_Textpassage_
○ ○ ○ ○
Die Idee eines Grundeinkommens gefällt auch Marktliberalen
Der Chef der DM-Kette Werner stößt mit seinem 1500-Euro-Vorschlag auf ein geteiltes Echo / Gewerkschaftsnahe Forscher warnen vor Finanzierungsproblemen
Die Forderung des Drogerie- unternehmers Götz Werner nach einem staatlichen Grundeinkommen ohne Arbeit finden marktliberale Wirtschaftswissenschaftler interessant. Gewerkschaftsnahe Experten sind dagegen skeptisch.

Das Modell
Götz Werner, Chef der Drogeriemarkt-Kette DM, steht an der Spitze einer Bewegung, die sich für ein staatliches Grundeinkommen von 1300 bis 1500 Euro im Monat einsetzt. Finanziert werden soll der Betrag, indem die bisherigen direkten und indirekten Sozialausgaben umgeleitet werden. Bei Beschäftigten, die heute weniger als 1300 bis 1500 Euro im Monat verdienen, könnten die Arbeitgeber Löhne in Höhe von einigen hundert Euro anbieten, um einen Anreiz zum Arbeiten zu geben. Die Betriebe müssten nach Werners Modell keine Beiträge für Rente und Arbeitslosenversicherung mehr zahlen. "Beides würde durch das Grundeinkommen entfallen." hp http://www.unternimm-die-zukunft.de/
Hamburg · In großformatigen Zeitungsanzeigen wirbt Werner für ein Grundeinkommen ohne Arbeit. Der Chef der Drogeriekette DM fordert vom Staat, seinen Bürgern eine bedingungslose Grundabsicherung zu gewähren. "1300 bis 1500 Euro monatlich für jeden Erwachsenen" - so lautet Werners Vorschlag. Leserbriefschreiber reagieren auf Werners Anzeigenkampagne zwiespältig. Für "lange überfällig" halten die einen das Grundeinkommen, ein "Kopfschütteln" löst es bei anderen aus.
○ ○ ○ ○
_Was zu tun ist_
- A) Bitte schreibe aus dem Artikel zum Grundeinkommen den Abschnitt ab, beginnend bei „Die Idee eines“ und weiter bis einschließlich „sind dagegen skeptisch.“.
- B) Erkläre anhand des Artikels zum Grundeinkommen in ein bis drei Sätzen, warum Betriebe nach Werners Modell keine Beiträge für Rente und Arbeitslosenversicherung mehr zahlen müssten.

_Quellenauszug_
○ ○ ○ ○
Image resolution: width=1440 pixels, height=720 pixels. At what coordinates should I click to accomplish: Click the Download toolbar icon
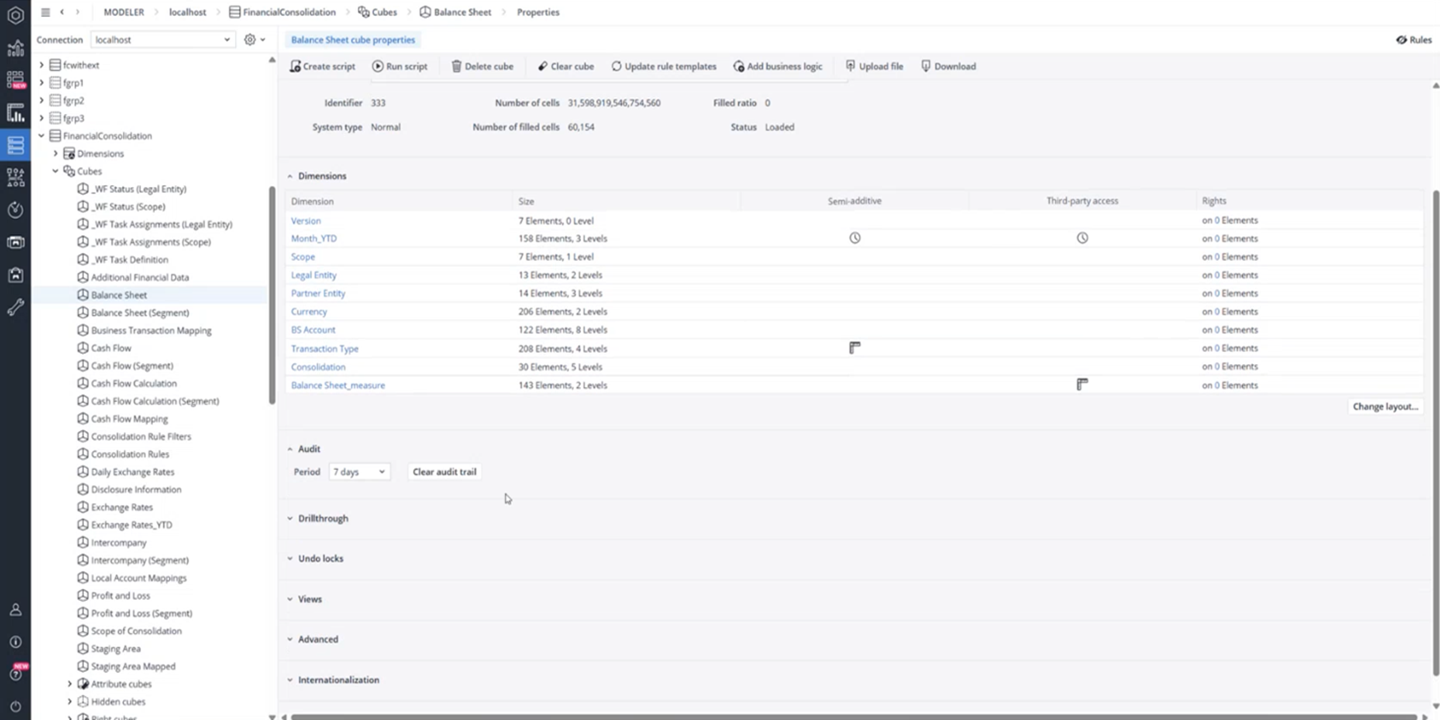coord(926,66)
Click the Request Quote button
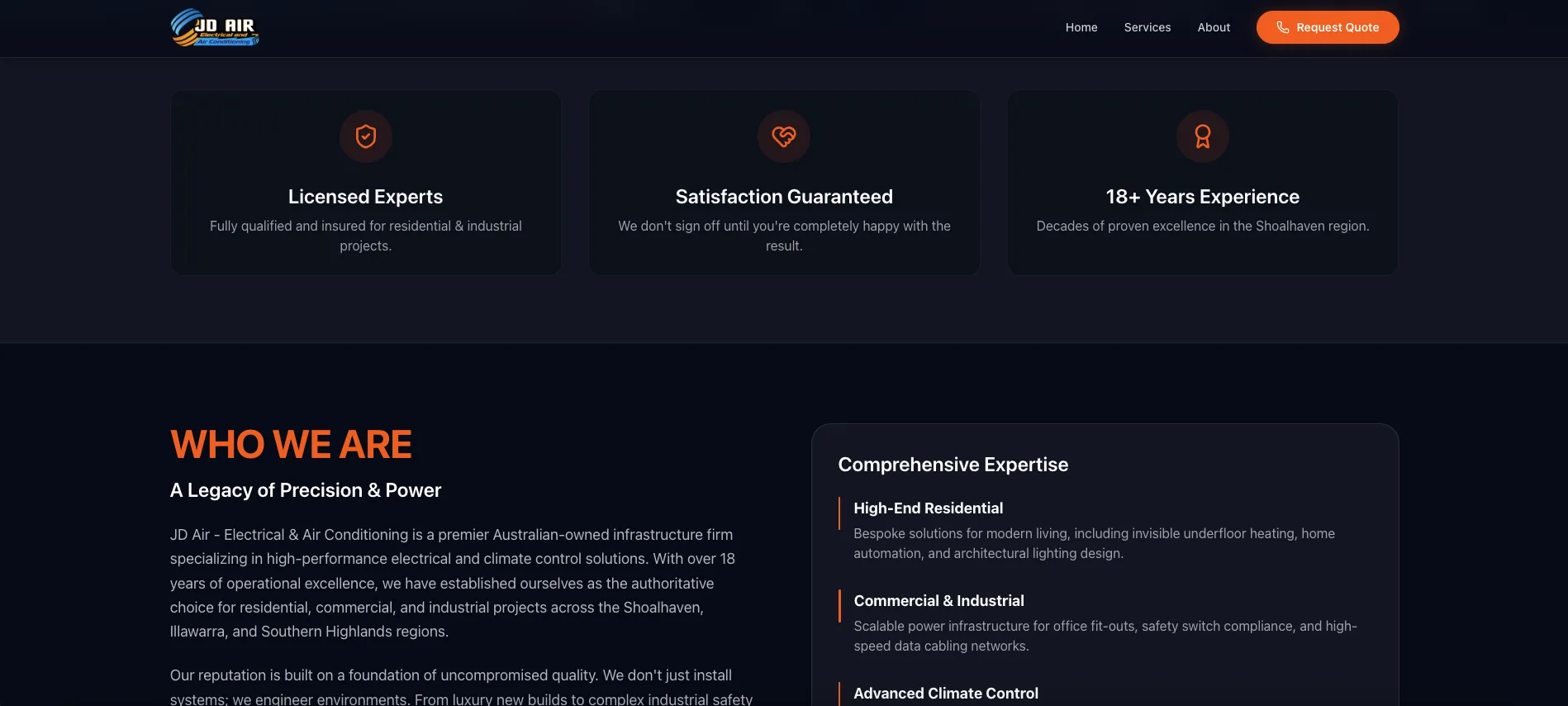1568x706 pixels. point(1327,27)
○ ○ ○ ○
_Ergebnisse pro Aufgabe_
- A)
Die Idee eines Grundeinkommens gefällt auch Marktliberalen
Der Chef der DM-Kette Werner stößt mit seinem 1500-Euro-Vorschlag auf ein geteiltes Echo / Gewerkschaftsnahe Forscher warnen vor Finanzierungsproblemen
Die Forderung des Drogerie- unternehmers Götz Werner nach einem staatlichen Grundeinkommen ohne Arbeit finden marktliberale Wirtschaftswissenschaftler interessant. Gewerkschaftsnahe Experten sind dagegen skeptisch.

- B) Nach Werners Modell würden Rente und Arbeitslosenversicherung durch das Grundeinkommen entfallen. Deshalb müssten die Betriebe dafür keine Beiträge mehr zahlen.